Students spend day with legislators supporting independent colleges
The benefits of Maryland Independent Higher Education Day in Annapolis to students and legislators alike reach beyond promoting the importance of the state’s independent colleges and the Sellinger Program that provides financial aid to these institutions.
In mid-February, the Maryland Independent College and University Association (MICUA) brought more than 200 students – seven from McDaniel College – to Annapolis to meet with state legislators and participate in the Maryland legislative process. As Herb Smith, Political Science professor and director of government relations, explains in the State and Local Government class he’s been teaching for 40 years, state legislators are more accessible than their counterparts in Congress.

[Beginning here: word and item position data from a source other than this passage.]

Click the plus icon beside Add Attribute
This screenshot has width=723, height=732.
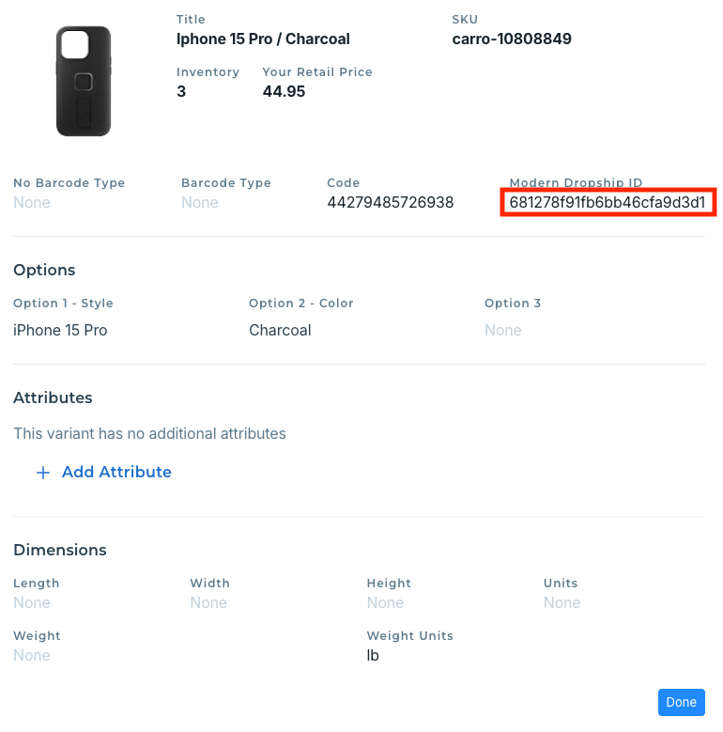[x=42, y=473]
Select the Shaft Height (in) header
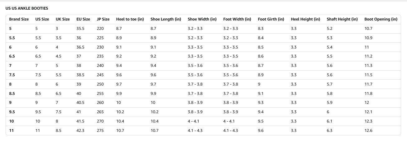The width and height of the screenshot is (407, 144). (342, 19)
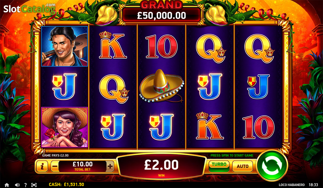Select the woman with rose symbol
323x188 pixels.
pyautogui.click(x=65, y=127)
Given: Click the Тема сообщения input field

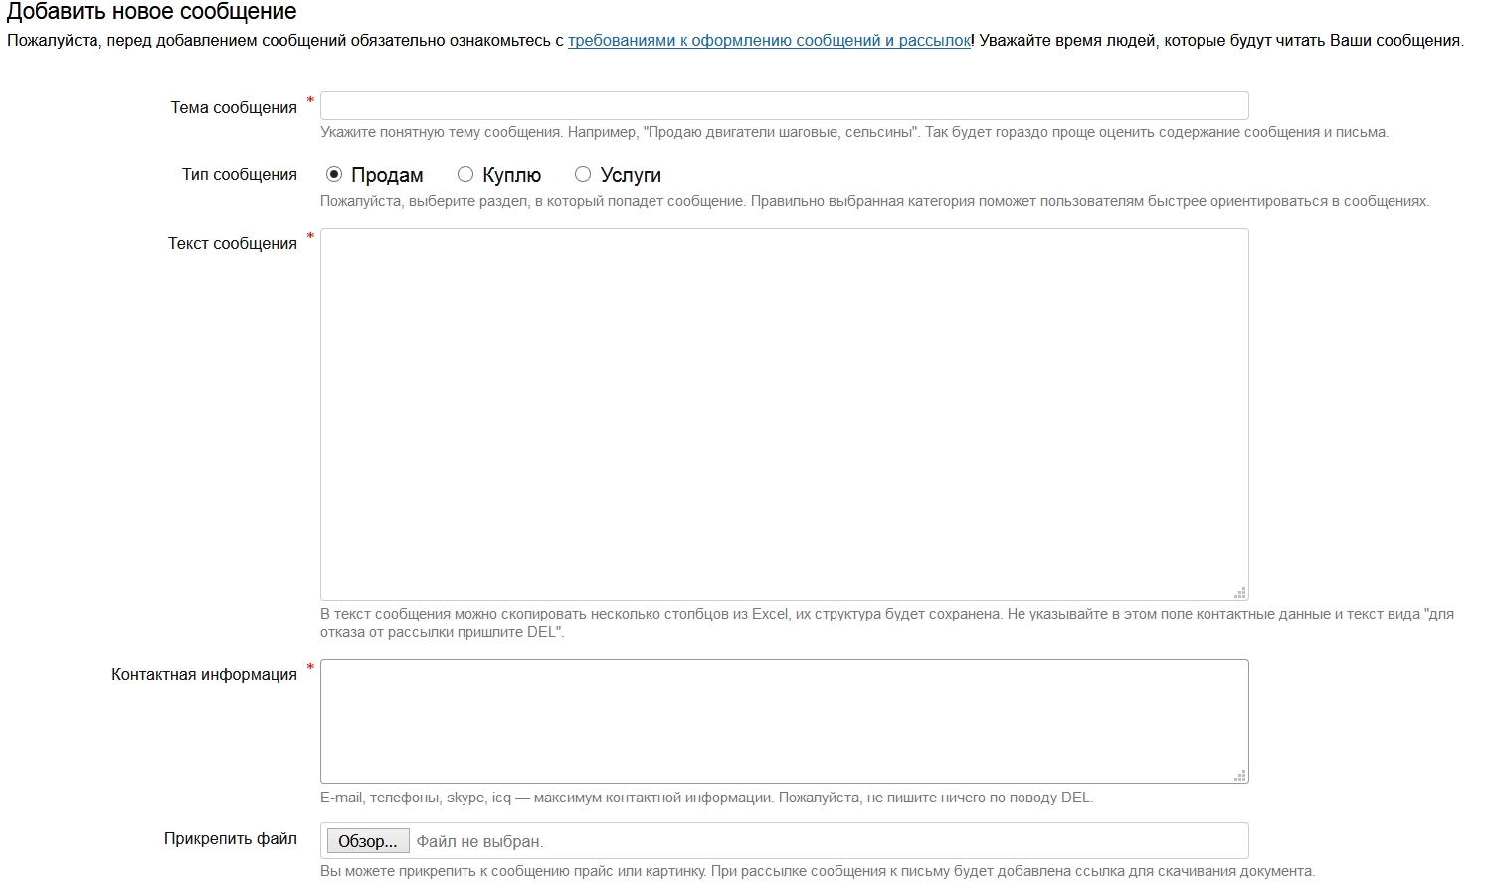Looking at the screenshot, I should pos(784,106).
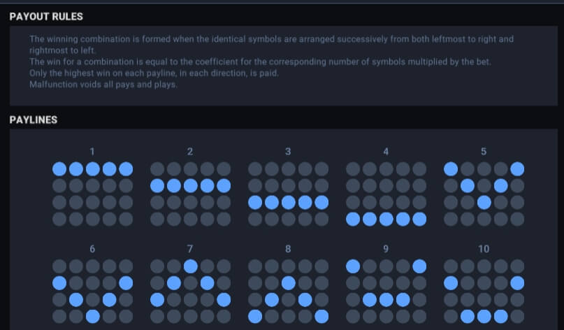The image size is (564, 330).
Task: Click the number 10 payline label
Action: tap(484, 249)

“In terms of the legislators themselves, it’s vitally important to put a face and personal narratives on the financial aid that Maryland provides independent institutions of higher education via the Sellinger Program,” says Smith, who has been taking a group of students to Annapolis for the past 15 years. “They (students) make a difference in Annapolis, and the difference matters.”

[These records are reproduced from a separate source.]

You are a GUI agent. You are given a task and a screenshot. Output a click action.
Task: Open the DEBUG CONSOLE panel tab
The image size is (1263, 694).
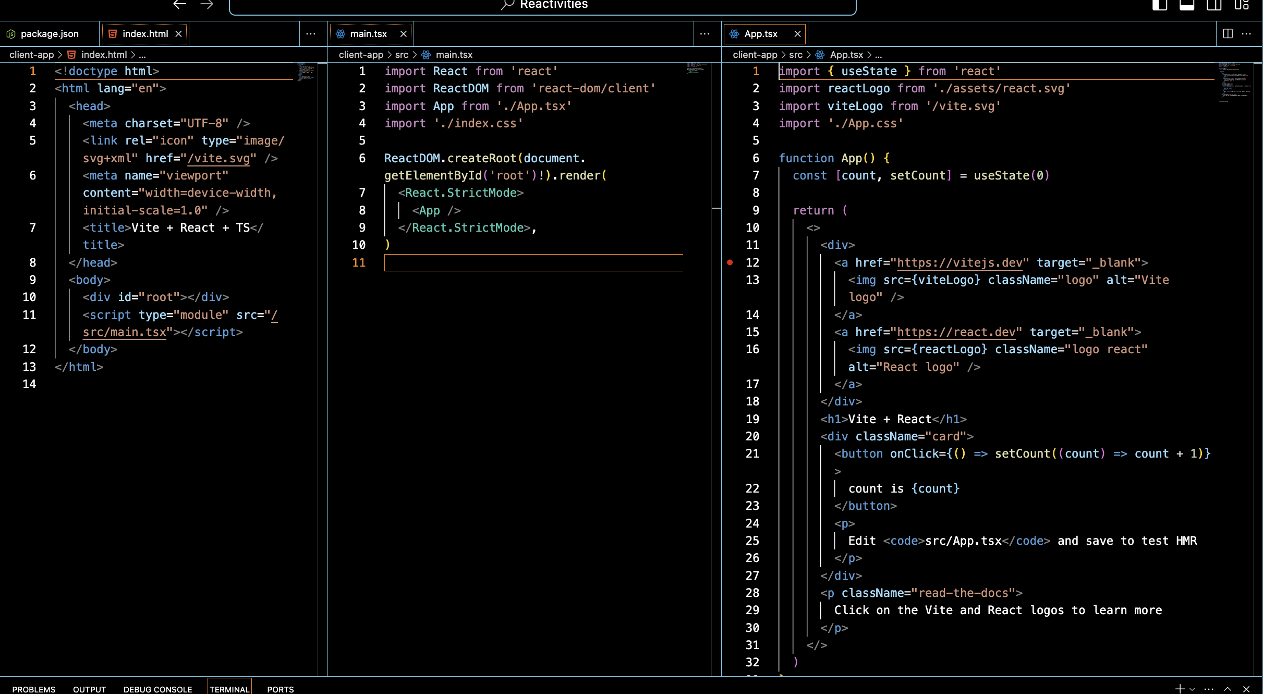pyautogui.click(x=157, y=689)
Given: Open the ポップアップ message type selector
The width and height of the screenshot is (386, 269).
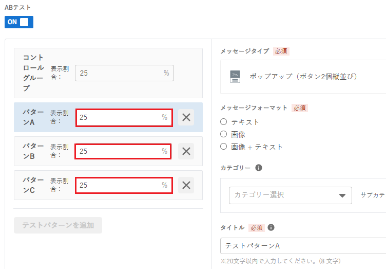Looking at the screenshot, I should (x=303, y=77).
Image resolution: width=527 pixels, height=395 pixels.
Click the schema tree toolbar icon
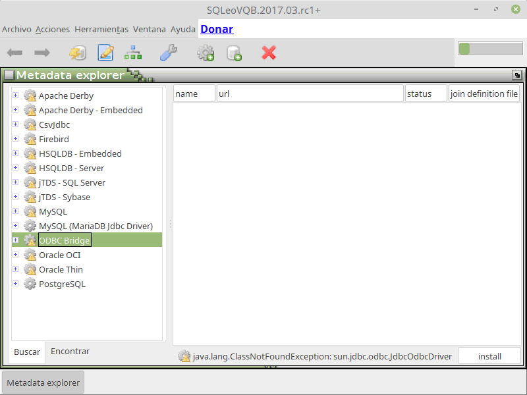132,53
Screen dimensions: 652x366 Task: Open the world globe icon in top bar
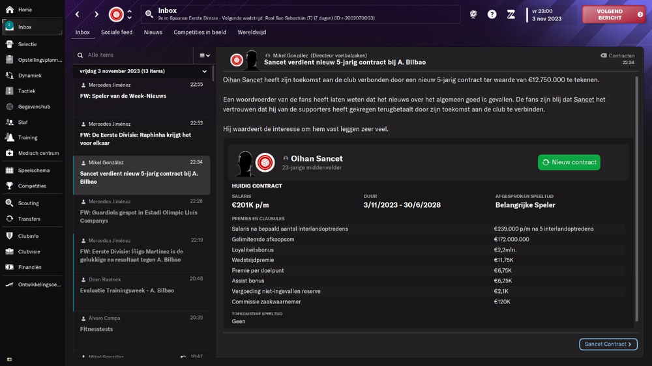[473, 14]
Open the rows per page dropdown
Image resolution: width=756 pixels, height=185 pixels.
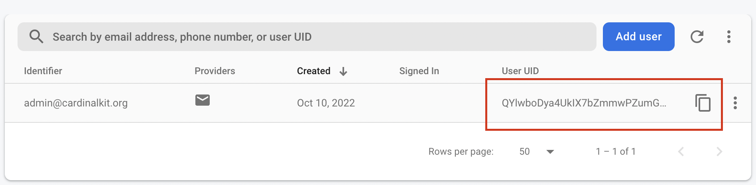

Alan Lyons, a junior Political Science major from Westminster, Md., has made the trip three times because he believes the cause is a good one and also finds that it is an excellent networking experience. Lyons addressed the student delegation at the start of the day, trying to help newcomers make the most of their time in the state capital.
“Smaller, private colleges are in a difficult position in the current economic, societal, and educational situation – undergoing cutbacks, programmatic reorientations, as money and popular sentiment trends toward other arenas,” Lyons says. “But they are still a valuable and highly necessary resource, both as an educational option for students and for the communities and societies in which they reside.”
Junior Political Science major Shannon Conway of Baltimore learned about the ways McDaniel benefits from state aid.
“For example some of the money given to us last year was used for library renovations, which helps students study more efficiently,” says Conway, who also cited the Sellinger Program, which this year funds 3.4 percent of McDaniel’s operating budget. “I wanted to thank the legislators for their support but it was also exciting to see them at work.”
McDaniel students with Political Science professor Herb Smith (3rd from left), and President Roger Casey (2nd from right).
Carroll County delegates Justin Ready and Nancy Stocksdale, a 1956 alumna of McDaniel, with state senator Joe Getty – all of whom regularly sponsor internships for McDaniel students – took time for meetings and conversation over lunch. Others met individually with students.
The conversations make a difference, says Kyle Connor, a senior Political Science major from New Market, Md.,
“Visiting legislators provides senators and delegates a first-hand experience with the Maryland students themselves showing that their legislative policies are working or need improvement,” Connor, a Political Science major, says.
Also meeting with delegates and attending Maryland Higher Education Day in Annapolis are sophomore Cody Knipfer of Ellicott City, Md., and Augustina Rius of Rockville, Md.; junior Kristen Hall of Essex, Md.; and graduate student Mary Grace Pazmany of Olney, Md.